Speaker: Ömer Bilgin, Ph.D., P.E., Tel. 713-743-4140, Assistant Professor at the University of Houston, Dept. of Civil & Environmental Engineering, Houston TX.

PRESENTATION SUMMARY

Dr. Bilgin, a geotechnical consultantand a licensed professional engineer in Massachusetts and California, with a Ph.D. from Cornell presented, to a room of about 40, "Lateral Earth Support Systems and Effect of Ground Movements on Adjacent Structures."

Dr. Bilgin's presentation addressed different types of retaining walls used for excavations, along with geotechnical considerations, cause of retaining wall movements, how to predict movements, and several case studies. He described two categories of retaining walls: externally stabilized (e.g. sheet piles or gravity walls) and internally stabilized, such as reinforced earth and soil nails. Hybrids of the two categories are also used.

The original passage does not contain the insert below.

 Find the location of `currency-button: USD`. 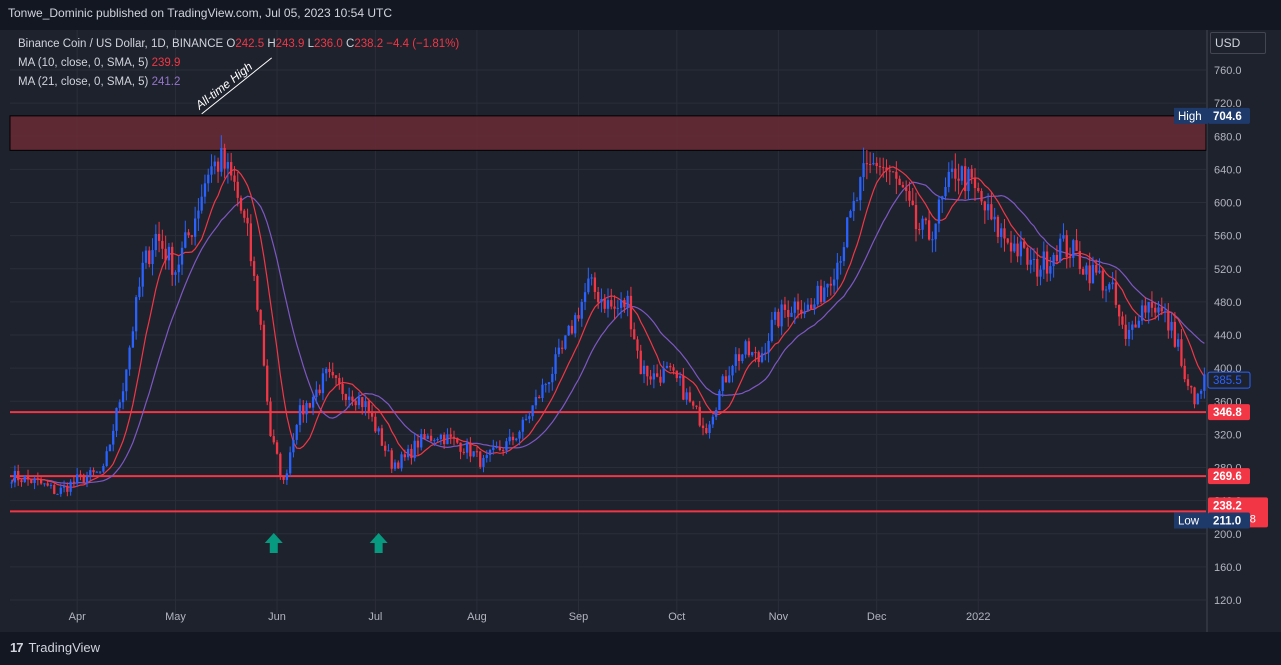

currency-button: USD is located at coordinates (1238, 43).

According to Dr. Bilgin, before the excavation type is chosen one needs to consider the soil type, and proximity of other structures and the types of those structures in order to decide how much movement can be tolerated. With that information it can be decided whether to design the wall for active pressure or at-rest pressure and then what type of wall and bracing system to use. The geotechnical information needed includes SPT/CPT data, undrained shear strengths, and the presence of hazards such as expansive soils, large frost depths, compressible soils, etc. In designing the wall, the engineer must consider lateral sliding, overturning, bearing capacity, excessive settlement and shear/moments at critical wall sections.

Dr. Bilgin showed several handy settlement/deflection envelope curves that he uses to estimate wall movements when sizing material stiffnesses, wale spacings, etc. He also presented three case studies of large excavations. The third one he presented was a 150'x300'x50' deep excavation that employed soldier piles. An adjacent 2-story masonry building (circa 1920's) was only 19" from the excavation and developed large masonry cracks when that building moved 2" laterally, five times the 0.4" they originally planned on it moving.

Dr. Bilgin's advice for those designing large excavations: Get a geotechnical report, study the proximity of sensitive structures, and write specifications for the contractor to follow.